Tra carri allegorici e cortei in maschera, tra stelle filanti e coriandoli, ecco arrivare anche loro: le frappe e le castagnole, i dolci tipici di questa festa antica, che affonda le sue radici nell’antica Roma dove, in onore di Saturno, si organizzavano feste goliardiche chiamate, appunto, Saturnalia.
Era questo, un periodo nel quale l’ordine delle cose poteva essere sovvertito per tornare, poi, rinnovati e rigenerati, ad un assetto nel quale la morigeratezza dei costumi ed il rispetto delle regole avrebbero rappresentato, nuovamente, il cardine fondamentale dell’intera società.

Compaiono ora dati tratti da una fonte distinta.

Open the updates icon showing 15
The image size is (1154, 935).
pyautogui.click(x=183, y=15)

Durante i Saturnalia, non poteva certo mancare la celebrazione anche della gola: ecco nascere, i Frictilia, ovvero dei dolci fritti nello strutto che venivano distribuiti alle persone le quali, durante questo periodo delle storia romana, si riversavano, numerose, nelle strade.

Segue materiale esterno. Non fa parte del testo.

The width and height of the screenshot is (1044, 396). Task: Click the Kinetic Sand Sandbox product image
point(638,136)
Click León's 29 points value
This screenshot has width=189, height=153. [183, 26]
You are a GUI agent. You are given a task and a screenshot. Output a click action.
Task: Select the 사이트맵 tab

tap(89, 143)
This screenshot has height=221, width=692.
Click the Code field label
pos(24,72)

Le frappe fritte e cosparse di zucchero a velo e un goccio di cioccolato (foto per gentile concessione di Dora Paternò)
E sempre un grande gastronomo e cuoco, nonché scrittore romano, Marco Gavio Apicio, parla nel suo libro “De re coquinaria”, di frittelle a base di uova e farina tagliate a bocconcini, fritte nello strutto e cosparse di miele.
Una frappa a forma di mascherina di Carnevale (foto per gentile concessione di Dora Paternò))
Con l’avvento del Cristianesimo la festa del carnevale rappresenta l’ultimo avamposto della celebrazione dei peccati di gola e della goliardia, non a caso il Martedì Grasso, che conclude il Carnevale, precede di un giorno il Mercoledì Delle Ceneri, con il quale ha inizio la Quaresima, che conduce alla celebrazione della Santa Pasqua.
Proprio il nome Carnevale sembri derivi dal latino “Carne levare”, ovvero togliere la carne, perché, secondo l’ortodossia cristiana, nei quaranta giorni che vanno dal martedì grasso alla Pasqua di Resurrezione, non andrebbe consumata la carne.
Inalterate sono rimaste, invece, sin dall’epoca romana, le tradizioni legate alla preparazione e al consumo dei dolci: le classiche frappe, dirette discendenti delle Frictilia, sono ancora il simbolo di questa festa, anche se la ricetta più simile a quella dell’odierna frappa, è quella che Domenico Romoli scrive, nel 1560, in un suo libro, dove parla di questo impasto a base di farina, uova, zucchero, stesa, tagliata a strisce, fritta nello strutto e cosparsa di miele.
Regione che vai, nome che trovi di queste gustose strisce di pasta dai bordi arricciati e spolverate di abbondante zucchero a velo: chiacchiere, cenci, frappole, crostoni, bugie.
Una leggenda vuole che proprio il nome di chiacchiere, con cui sono conosciute in molte regioni d’Italia, sia legato alla richiesta della regina di Casa Savoia al suo cuoco Raffaele Esposito, di deliziare le conversazioni, o chiacchiere, appunto, nelle stanze di Palazzo Reale con dei dolci fragranti, semplici ma saporiti.
Con il tempo si sono aggiunte anche delle varianti alla ricetta originaria: c’è chi aggiunge all’impasto, ad esempio, il marsala, il Vin Santo o quello bianco.
Più recente, invece, l’origine dell’altro dolce tipico del carnevale: le castagnole, così chiamate perché, per la loro forma e dimensione, ricordano, appunto, quella della castagna.
Le deliziose castagnole (foto per gentile concessione di Rita Umili)
I primi cenni scritti di quest’altra delizia, li troviamo nell’Archivio di Stato di Viterbo: siamo nel 1700, ma c’è chi fa risalire la comparsa delle castagnole, impasto a base di uova, zucchero, farina, burro, un secolo prima, alla corte degli Angiò e dei Farnese.
Anche le castagnole, nel corso del tempo, hanno visto aggiungere al loro impasto originario, il rum, il cioccolato, l’alchermes, così come le frappe hanno conosciuto anche un altro metodo di cottura, quella al forno.
Cambiano il tempo e le abitudini ma loro, le frappe e le castagnole, rimangono sempre le indiscusse protagoniste del Carnevale.